LGBTQ Pride Speech
given as emcee of Madison,
Wisconsin’s 1999 pride rally
Before we can celebrate we must remember. I would like to ask all of you for a moment
of silence in memory of Matthew Shepherd, Billy Jack Gaither, Jane Vanderbosch,
all of our brothers and sisters who have died of AIDS, of violence, or just
because it was their time.
Thank you. I
asked for that silence and I am here today because I am gay. I use the word gay because I speak from my
own experience, but I mean to include both gays and lesbians. I mean transgendered and bisexual. I mean everyone in our community. I mean people of color and ethnicity. I mean the entire family of poor and
disenfranchised, the rainbow of oppressed people.
I am here to be out, because I truly believe that
when all of us are out, when the grass roots, common, middle-class American
people discover that there is not one of them, from Stone Mountain, Georgia, to
Madison, Wisconsin, to Helena, Montana, who does not know at least one gay
person among their relatives, friends, co-workers, and neighbors—when that has
occurred—then there will be less need for debate and no more need for rallies
like this.
But I have come here today because things still need
to change. I have come here today
because I am tired and I am angry, simply because I am gay.
I have known people who were beaten with fists and
boots and brass knuckles, to the point of hospitalization, simply because they
were gay.
I have seen friends lose jobs, simply because they
were discovered to be gay, though other reasons were given for the dismissal.
I have been verbally harassed, physically
threatened, and had my life threatened, simply because of my gayness.
I have known people deeply in love who were denied
the chance to express that love in the form of marriage, simply because they
were gay.
I have had friends who were disowned by their
families, simply because they were gay.
I had a friend who took someone home with him for
the night and who was stabbed 17 times, who survived that and was found in
another city four months later clubbed to death, simply because he was gay, and
Native American.
I have had my best friend commit suicide simply
because he was gay.
These things have all happened here, in Madison, and
in Wisconsin, the gay rights state.
I am tired, and I am angry, simply because I am gay.
It is time for a change. The chains of oppression have been wound so tightly around us
that our hearts are bleeding. But it
cannot go on forever.

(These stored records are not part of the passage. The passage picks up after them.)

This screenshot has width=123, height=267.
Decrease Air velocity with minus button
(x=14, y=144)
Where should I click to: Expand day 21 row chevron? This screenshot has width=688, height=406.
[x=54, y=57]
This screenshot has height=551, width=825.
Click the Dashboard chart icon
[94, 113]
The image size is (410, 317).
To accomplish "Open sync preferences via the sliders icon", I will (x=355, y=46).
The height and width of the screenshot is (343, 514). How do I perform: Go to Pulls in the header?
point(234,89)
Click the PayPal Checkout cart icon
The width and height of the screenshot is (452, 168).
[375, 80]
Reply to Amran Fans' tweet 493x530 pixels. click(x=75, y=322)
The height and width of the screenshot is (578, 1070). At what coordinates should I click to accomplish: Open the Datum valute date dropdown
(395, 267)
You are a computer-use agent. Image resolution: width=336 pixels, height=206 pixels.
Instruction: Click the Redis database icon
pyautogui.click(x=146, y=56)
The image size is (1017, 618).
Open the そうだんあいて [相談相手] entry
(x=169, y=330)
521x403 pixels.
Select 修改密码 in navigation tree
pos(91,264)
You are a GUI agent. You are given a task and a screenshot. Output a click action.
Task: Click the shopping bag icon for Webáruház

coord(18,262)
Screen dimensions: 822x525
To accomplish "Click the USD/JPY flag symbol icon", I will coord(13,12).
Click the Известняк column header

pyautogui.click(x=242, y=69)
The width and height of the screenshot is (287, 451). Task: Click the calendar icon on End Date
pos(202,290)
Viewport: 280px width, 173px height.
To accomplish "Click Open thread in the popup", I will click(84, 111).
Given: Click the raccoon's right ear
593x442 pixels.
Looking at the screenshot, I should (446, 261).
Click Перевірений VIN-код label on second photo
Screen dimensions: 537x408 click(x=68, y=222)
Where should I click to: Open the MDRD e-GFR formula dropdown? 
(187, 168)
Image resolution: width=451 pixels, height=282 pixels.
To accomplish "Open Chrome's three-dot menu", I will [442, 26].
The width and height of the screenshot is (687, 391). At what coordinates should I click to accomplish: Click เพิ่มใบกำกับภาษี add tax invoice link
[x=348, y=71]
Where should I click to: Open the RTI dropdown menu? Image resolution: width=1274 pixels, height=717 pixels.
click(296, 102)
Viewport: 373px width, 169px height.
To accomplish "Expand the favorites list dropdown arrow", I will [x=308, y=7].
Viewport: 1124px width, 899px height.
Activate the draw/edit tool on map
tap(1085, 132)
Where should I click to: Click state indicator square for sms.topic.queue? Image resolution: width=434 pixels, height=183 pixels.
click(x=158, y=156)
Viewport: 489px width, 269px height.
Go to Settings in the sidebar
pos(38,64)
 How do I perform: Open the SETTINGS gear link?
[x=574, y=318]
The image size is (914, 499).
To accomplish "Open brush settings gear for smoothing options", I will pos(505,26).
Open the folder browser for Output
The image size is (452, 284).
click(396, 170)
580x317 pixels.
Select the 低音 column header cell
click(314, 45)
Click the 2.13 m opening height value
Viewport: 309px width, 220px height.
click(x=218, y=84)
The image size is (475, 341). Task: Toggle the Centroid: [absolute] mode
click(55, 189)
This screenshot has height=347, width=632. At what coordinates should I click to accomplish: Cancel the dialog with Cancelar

One day, when all
of us are tired enough, or angry enough, we will break those chains and link
our arms in a defiant march of love.
And the power of our love will overpower. Our love, a trickle at first, will become a stream, the stream a
river, the river a sea, the sea an ocean, and that much love cannot fail to
engulf the hatred we face and destroy it.
Then we will be free. Then we
will be joyously alive, simply because we are gay.